At Sharyn’s Pantry, we aim to supply only Italian pasta and sauces, and we have a whole section dedicated to the country that does not genetically modify. I tip my hat to all of the countries who honour food and the nourishment it brings their residents.
My husband, Peter, attended a culinary class with some of his colleagues a few years ago. They made this risotto. He was completely astonished by how few adults actually cooked at home, and he added that mine tasted better than his! It is really great, and I hope you like it too. Perhaps, this could be a special meal with Mom to celebrate Mother’s Day
This risotto takes approximately 30-40 minutes to make; however, when you take the first bite, every second will be worth it! Now I can completely relate to the difficulty in describing Italian Arborio rice; a gift from Mother Earth, and a small amount will deliver insurmountable joy.
Happy May memories!
Roxanne
Mushroom Risotto with Fried Rosemary Leaves

(Makes 2 servings)
Ingredients:
- 3 T butter
- 1/2lb mushrooms (I used white and cremini) – sliced
- Salt &; pepper to taste
- 3-1/2 c vegetable broth
- 1 T olive oil
- ½ leek, finely chopped
- 2 cloves garlic, finely chopped
- ¾ c Italian Arborio rice
- 1/4c white wine
- 1/4c parmesan, grated fine
- 2 T fried rosemary leaves
Method:
- Melt 2 tablespoons butter in a medium saucepan over medium-high heat.
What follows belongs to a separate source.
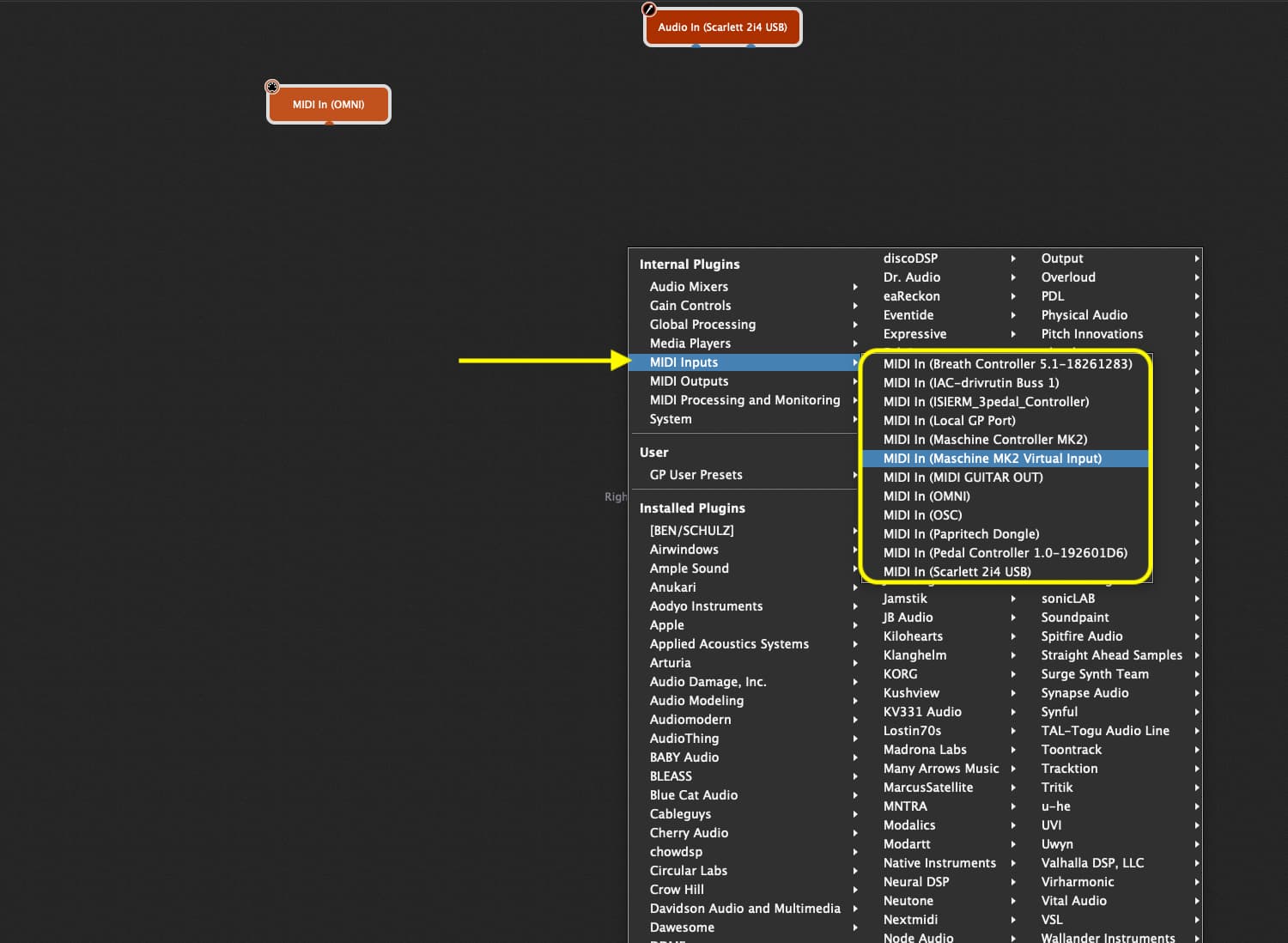
Task: Open the GP User Presets submenu
Action: 745,475
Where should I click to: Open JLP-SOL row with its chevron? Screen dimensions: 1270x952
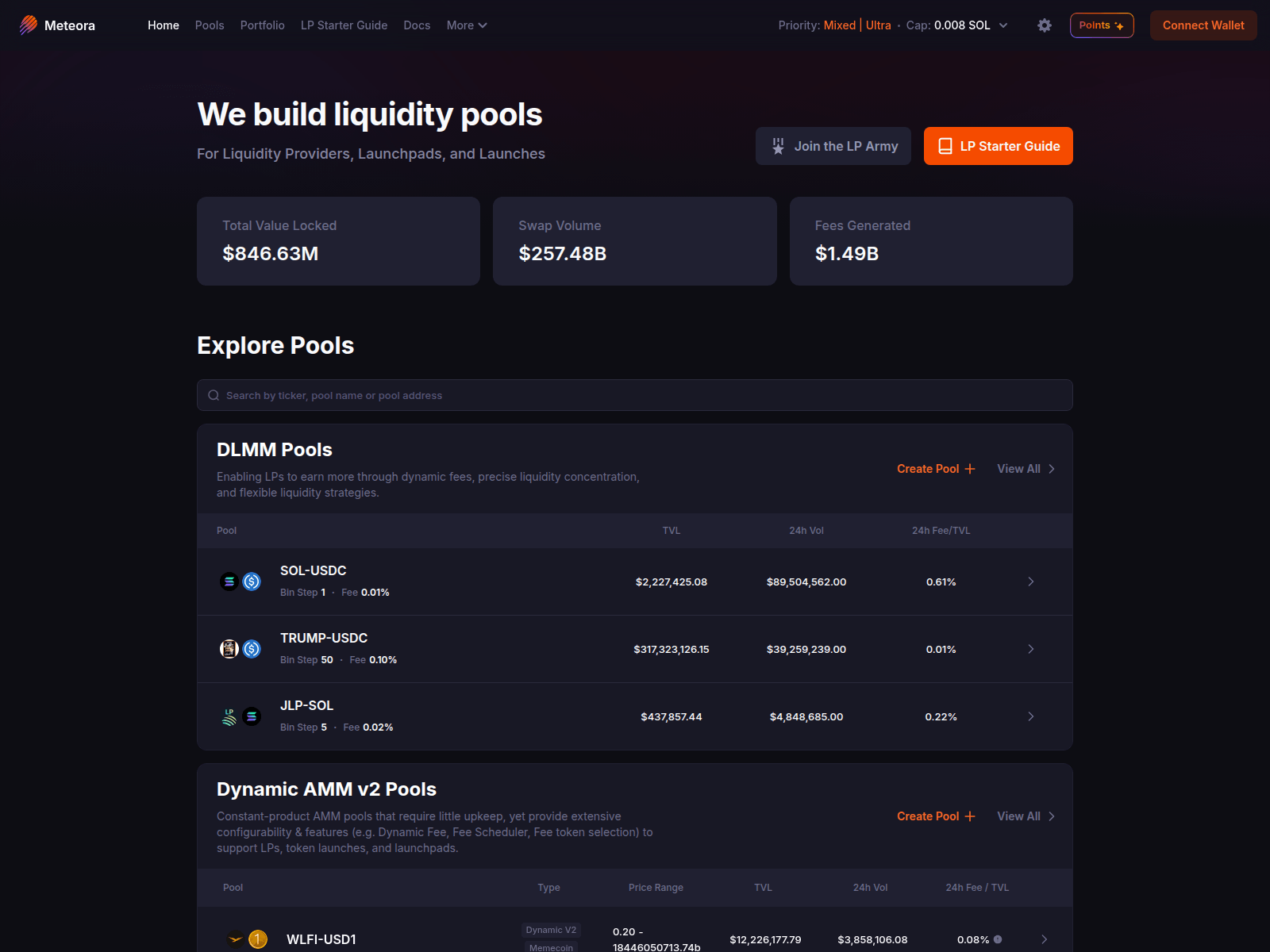point(1031,716)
- Add the mushrooms and salt and pepper. Sauté mushrooms until tender and beginning to brown, 3 to 4 minutes.
- Transfer mushrooms to a bowl.
- Bring the vegetable broth to a simmer in a small saucepan and keep warm.
- Melt remaining 1 tablespoon butter with olive oil in the same saucepan you used to sauté the mushrooms (deglaze), over medium heat. Add leek, sprinkle with salt, and sauté until tender. Add garlic and cook for another minute.
- Add rice and increase heat to medium. Stir until edges of rice begin to look translucent. Add white wine and stir until liquid is completely reduced. Add ½ cup warm broth stirring until almost all broth is absorbed, about 1 minute.
- Continue adding broth by ½ cupfuls, stirring until almost all broth is absorbed before adding more, until rice is halfway cooked. (I put in three – ½ cupfuls at this point.)
- Stir in sauteed mushrooms and continue adding broth by ½ cupfuls, stirring until almost all the broth is absorbed before adding more, until rice is tender, but still firm to the bite and creamy, about 10 minutes. Stir in ¼ cup grated Parmesan cheese.
- Transfer risotto to serving bowl and serve with fried rosemary leaves on top.